Although the early withdrawal penalty would not apply to the distributions, withdrawal of pretax contributions is still subject to income tax. However, the CARES Act allows income tax owed on the distribution to be spread out equally over 3 years unless the participant elects otherwise.
This new qualified distribution appears to be an optional feature that employers may add to their plan if desired.
Coronavirus loans. Additionally, for the 180 days following the enactment of the CARES Act, the maximum loan an affected participant (a participant who meets the same requirements for a coronavirus distribution, described above) may take from his or her account is increased—generally, the lesser of $100,000 or 100% of his or her vested account (up from $50,000 and 50% of his or her vested balance).

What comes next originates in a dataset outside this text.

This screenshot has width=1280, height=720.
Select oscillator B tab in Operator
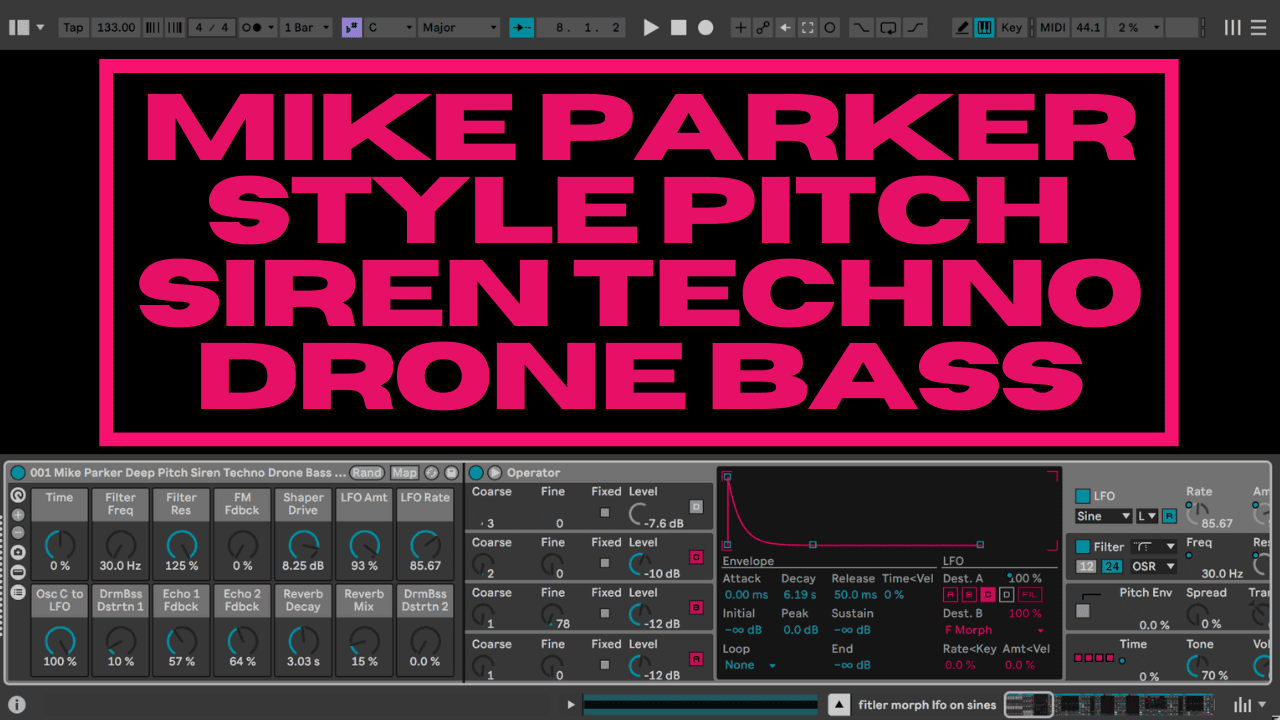pyautogui.click(x=696, y=608)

However, it’s important to note that although the provisions of the tax code were changed to allow a participant to take a loan up to 100% of his or her vested account balance, the provisions of the Employee Retirement Income Security Act (ERISA) also govern plan loans. ERISA generally requires that the plan obtain adequate security for the loan, which is typically 50% of the participant’s account balance.
The CARES Act did not remove this ERISA requirement, so we expect this to be addressed in future guidance. Until then, it might be desirable for the plan to only allow the distribution feature and wait on the loan feature.
Finally, the CARES Act allows participants to defer coronavirus loan payments for 1 year. The new loan features appear to be optional, allowing employers to turn on if desired.
Waiver of RMDs. As was changed by the Setting Every Community Up for Retirement Enhancement (SECURE) Act, required minimum distributions (RMDs) must begin for participants who reach age 70½ before 2020 or age 72 in 2020 or later.
However, the CARES Act allows certain plans (including 401(k) plans) to suspend RMD payments during the 2020 calendar year. This change is likely not optional.
These changes may be operationally implemented immediately as long as the plan is amended on or before the last day of the first plan year beginning on or after January 1, 2022, or later if prescribed by the U.S. Treasury Secretary.